- Hilary Rose and Steven Rose (2013) Genes, Cells and Brains: the Promethean promises of the new biology (London: Verso). This review first appeared in Red Pepper.
Hilary and Steven Rose’s new book is about the politics of biology, but it’s also about themselves. The Roses are professors of sociology (her) and neurobiology (him), both with long-standing and vocal commitment to the left. They’re married, as the book quickly informs you with a touching reference to their meeting in a New Left Club on Oxford St. Such anecdotes reflect not just ways in which the personal is political but that the history of biology is both of these things too.
As junior academics in the 1960s, they received an extra £50 a year to their salaries for each of their children. This was due to the influence of William Beverage who, as a keen eugenicist, wanted to encourage such bright young academics to breed. This story warns us to beware of simplistic hero-building, but also that ideologies, bodies, science and administration wrap together in the Roses’ life history, just as their book argues such matrixes of technoscience effect us all.
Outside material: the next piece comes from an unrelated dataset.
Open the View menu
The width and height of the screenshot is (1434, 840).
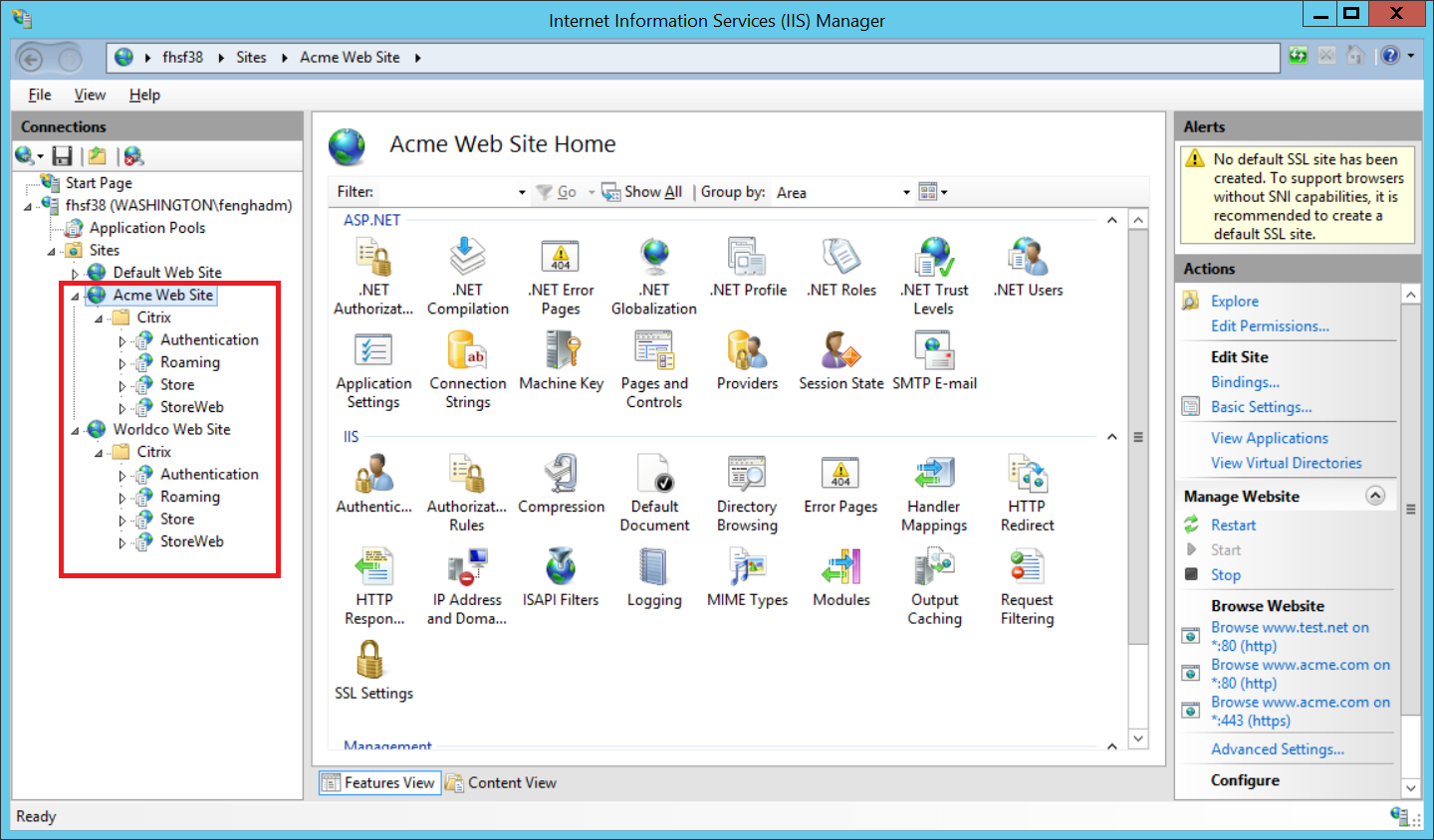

The book is also about the large and important abstract entities of its title – genes, cells and brains – and the institutions, people, ideologies, offices, publications and above all, money that not only helps bring such entities into human understanding but direct what we do with them. It is a book critical, pointed and clear in explanations of the political economy of modern biology, and how this is significant not only for our understanding of how the world works, but how we imagine ourselves in it and how we choose to engineer it, including engineering ourselves.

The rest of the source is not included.